É um mundo inóspito; intenso; vigoroso. Durante todos esses anos, tenho me sentido cercado, encarcerado em mim mesmo, sozinho como um objeto esquecido no fundo de uma gaveta. Todos foram embora; não há mais ninguém por esses corredores extensos; apenas a vertigem de sua perspectiva interminável. Estou sozinho nesse pátio à meia-luz. Desculpem minha sinceridade e o tom confessional de minhas palavras, mas sinto-me melhor do que quando estava cercado por eles. Sou escritor e professor e, às vezes, me surpreendo buscando uma razão, um nexo que explique todas essas monstruosidades. Eles falavam, aflitivamente, todos ao mesmo tempo, e em voz alta, vociferavam em busca de coisas, em busca de ilusões, em busca de nada. São fantasmas perseguindo fantasmas; sombras em busca de sombras. Naturalmente, eu não tinha respostas para as perguntas que faziam. Quem as tem? Eles não sabiam que eu tinha as mãos vazias. Creio que todos os homens têm as mãos vazias. Encolho-me, por um instante, diante da onda de ar frio que avança por esses corredores, enregelando minha pele. Nesse momento, restam os últimos funcionários, apagando as luzes das últimas salas. Antes de eu me levantar desse banco, antecipo em mim mesmo o ruído dos meus passos pelo corredor e o fragor da porta se fechando. Não sei em que mundo entrarei, quando puser os pés na noite que entra.

FERNÃO GOMES

sábado, 6 de agosto de 2011

A HORA FRIA

Escolhi esconder, mas tudo em mim são os seus dez bilhões de olhos; tudo em mim são distâncias inconcebíveis – berçários de estrelas; regimes que silenciam oposições; seu implacável furor. Escolhi esconder, mas como assimilar esse jogo, se [agora sei] sou eu que me persigo, e o aparente ludismo pode se converter repentinamente em horror difuso e fronteiriço? Sinto cansaço de tudo, mas porque sou cambiante digo “sim” a todas as coisas, digo “não” ao não: necessito de tudo que é perfeitamente humano, de tudo que em mim são distâncias incomensuráveis, mas absolutamente transponíveis – misteriosas planícies siderais; constrangimentos entre cristãos e muçulmanos; o cheiro ácido e atraente do seu sexo; o frio penetrante da última hora antes do amanhecer.

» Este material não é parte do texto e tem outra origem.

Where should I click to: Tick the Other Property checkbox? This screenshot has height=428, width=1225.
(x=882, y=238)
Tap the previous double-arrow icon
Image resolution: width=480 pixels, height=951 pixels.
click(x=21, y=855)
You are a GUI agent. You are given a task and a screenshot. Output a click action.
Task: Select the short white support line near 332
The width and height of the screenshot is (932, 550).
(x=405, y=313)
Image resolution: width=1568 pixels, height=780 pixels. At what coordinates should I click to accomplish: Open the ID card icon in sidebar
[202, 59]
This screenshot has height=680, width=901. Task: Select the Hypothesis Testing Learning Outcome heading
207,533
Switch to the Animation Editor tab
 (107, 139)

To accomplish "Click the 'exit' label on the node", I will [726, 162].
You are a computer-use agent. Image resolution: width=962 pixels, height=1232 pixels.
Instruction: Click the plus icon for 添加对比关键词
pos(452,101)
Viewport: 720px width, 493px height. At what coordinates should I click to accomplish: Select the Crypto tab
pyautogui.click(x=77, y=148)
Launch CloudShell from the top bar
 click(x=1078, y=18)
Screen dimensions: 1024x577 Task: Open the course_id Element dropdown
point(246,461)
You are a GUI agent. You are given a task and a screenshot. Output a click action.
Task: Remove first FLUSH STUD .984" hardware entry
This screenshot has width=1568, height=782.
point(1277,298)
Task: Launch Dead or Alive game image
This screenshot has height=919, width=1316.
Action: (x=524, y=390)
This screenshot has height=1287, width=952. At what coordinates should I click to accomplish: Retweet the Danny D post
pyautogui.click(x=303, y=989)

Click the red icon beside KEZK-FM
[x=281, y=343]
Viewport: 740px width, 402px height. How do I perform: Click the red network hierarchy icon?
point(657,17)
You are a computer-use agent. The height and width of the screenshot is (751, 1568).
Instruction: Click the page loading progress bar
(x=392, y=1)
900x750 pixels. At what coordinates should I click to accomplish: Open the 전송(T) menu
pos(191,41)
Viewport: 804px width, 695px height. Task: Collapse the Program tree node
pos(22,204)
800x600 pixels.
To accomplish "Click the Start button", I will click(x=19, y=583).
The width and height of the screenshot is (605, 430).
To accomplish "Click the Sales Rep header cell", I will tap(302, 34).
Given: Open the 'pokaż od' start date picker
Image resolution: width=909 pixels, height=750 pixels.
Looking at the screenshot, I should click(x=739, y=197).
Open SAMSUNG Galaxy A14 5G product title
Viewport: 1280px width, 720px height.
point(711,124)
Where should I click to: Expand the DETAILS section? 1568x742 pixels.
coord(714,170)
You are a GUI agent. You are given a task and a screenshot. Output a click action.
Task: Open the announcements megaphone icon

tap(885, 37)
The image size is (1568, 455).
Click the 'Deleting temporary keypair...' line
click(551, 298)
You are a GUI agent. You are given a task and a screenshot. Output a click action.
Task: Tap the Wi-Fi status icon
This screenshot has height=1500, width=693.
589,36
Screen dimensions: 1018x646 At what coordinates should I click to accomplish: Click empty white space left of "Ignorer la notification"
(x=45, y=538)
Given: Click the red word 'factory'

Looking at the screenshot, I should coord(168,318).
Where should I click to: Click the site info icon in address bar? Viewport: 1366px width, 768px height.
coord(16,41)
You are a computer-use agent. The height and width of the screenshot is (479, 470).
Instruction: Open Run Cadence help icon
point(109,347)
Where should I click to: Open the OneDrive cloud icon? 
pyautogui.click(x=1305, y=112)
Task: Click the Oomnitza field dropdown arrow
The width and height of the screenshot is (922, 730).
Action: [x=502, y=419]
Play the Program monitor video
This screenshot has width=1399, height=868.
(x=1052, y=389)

Também escolhi abandonar os caminhos que me conduziam à sua presença, mas a cada passo em direção à circunferência recolho despojos de sua acidez, do desenho tortuoso e úmido de suas pegadas, mas mesmo assim prossigo como quem caminha pelo cais do porto, num dia chuvoso, perseguindo os vagos sinais de uma presença espectral, uma presença que me impele continuamente para dentro de mim mesmo. Por enquanto, não espero nada, porque tenho o código de uma nova mídia. Ele está inscrito em minha alma - é a razão de  todas as minhas inquietudes e de suas futuras mensagens de texto.